Pundits call for changes in training mode of tennis in China

Xinhua, October 22, 2011

Tennis pundits have been calling for changes in training mode of the sport in China which witnessed Li Na becoming the first Asian to win a Grand Slam title in the French Open last June.

Li has made a series of breakthroughs after she formed her own coaching team at the end of 2008 and became a national heroine with the French Open triumph.

Li's success encouraged considerable Chinese teenagers to take up the rackets in recent years but the elite of the fledglings, who are now contesting at the Chinese City Games tennis tourney here in Nanchang, Jiangxi, still cut a poor figure.

Matthew Haugen, coach of north China's Shijiazhuang who was hired from the United States in April, said the traditional way of thinking is part of the reasons that lead to the still-lagging development of the sport in the most populous country.

"My players in the U.S. often want to know why I told them to do this or that, but the Chinese players believe they must do what I ask them to do," said Haugen, who has been a tennis coach in the United States for about six years.
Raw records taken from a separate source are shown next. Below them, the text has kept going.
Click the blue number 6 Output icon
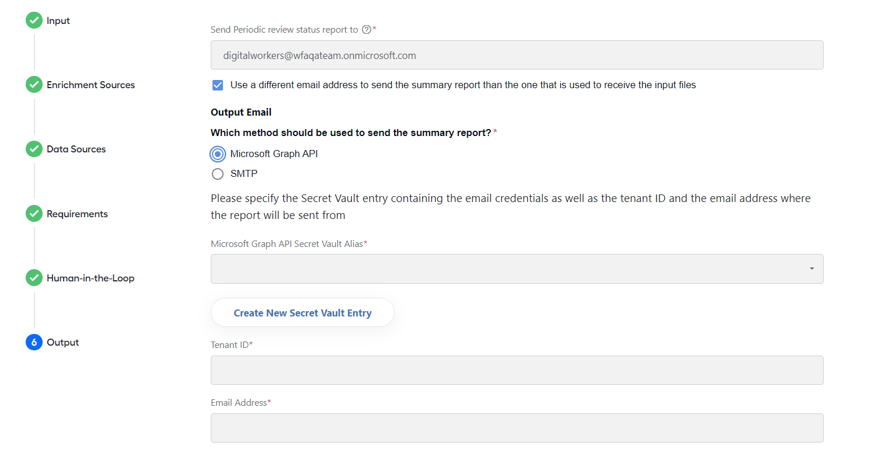This screenshot has height=470, width=871. click(x=34, y=342)
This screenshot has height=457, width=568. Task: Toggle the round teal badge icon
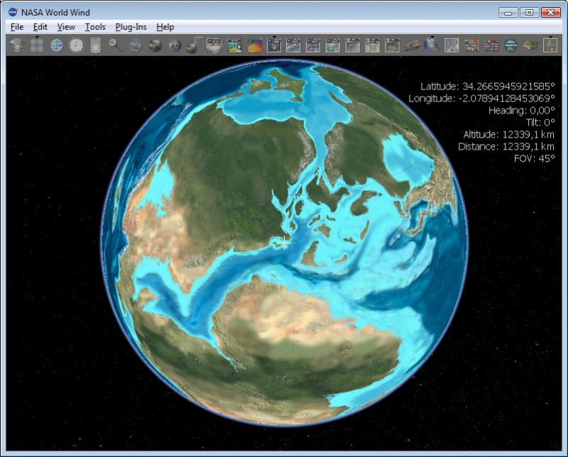[x=510, y=45]
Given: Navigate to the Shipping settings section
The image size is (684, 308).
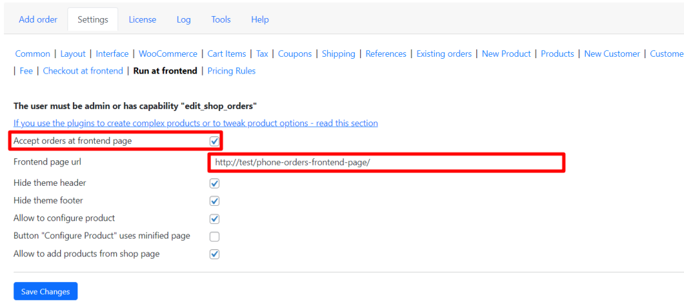Looking at the screenshot, I should point(339,53).
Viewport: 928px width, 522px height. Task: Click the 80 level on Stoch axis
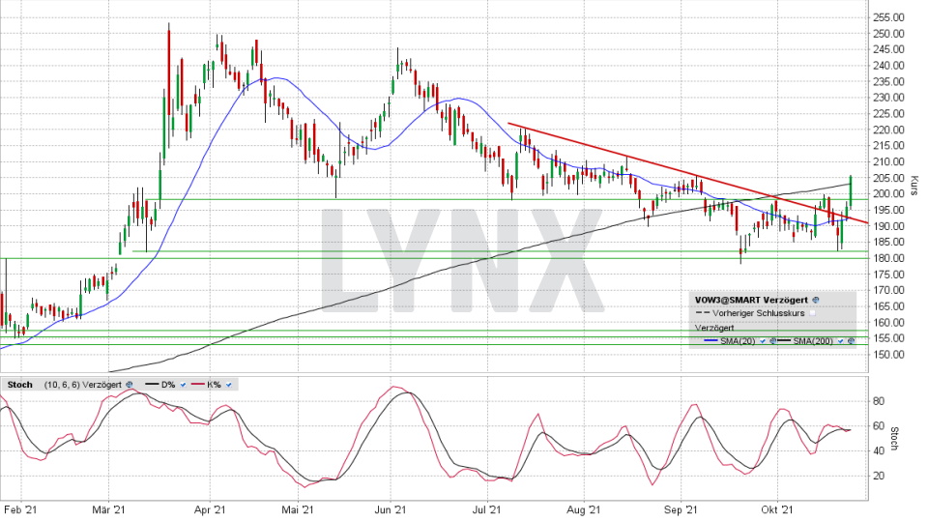877,399
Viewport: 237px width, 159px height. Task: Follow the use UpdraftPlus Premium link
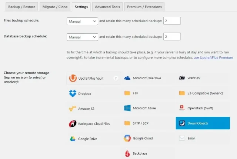pyautogui.click(x=213, y=57)
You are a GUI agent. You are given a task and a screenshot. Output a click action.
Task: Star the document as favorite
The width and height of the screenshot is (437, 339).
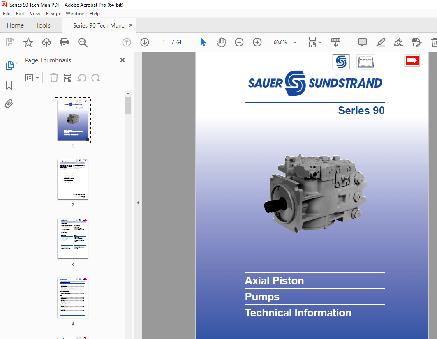tap(28, 42)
Haugen is not the only coach to nose out the different type of thinking and training idea conducted in China.

In eyes of Haugen and other foreign coaches instructing players here, it's important for an under-18 tennis player to go to school and just spend two or three hours per day in training; and athletes will try more sports before they finally make decisions on future, but in China, most young players choose tennis since being a very small kid and have to give up studying for sport.

"It (studying) would help players a lot to improve their comprehensive understanding of the world and broaden their sight," said the American coach, adding that the Chinese players are easy to feel tired of the tough training.

Even the Chinese coaches started to find out what's going wrong.

"We conduct the training for all the players with the same idea, but for the foreign players the training method is always specially-designed," Fu Liping, team leader of host Nanchang, told Xinhua on Friday.

The City Games, held every four years, is designed for teenage athletes, aiming to put up backup forces for Chinese sports.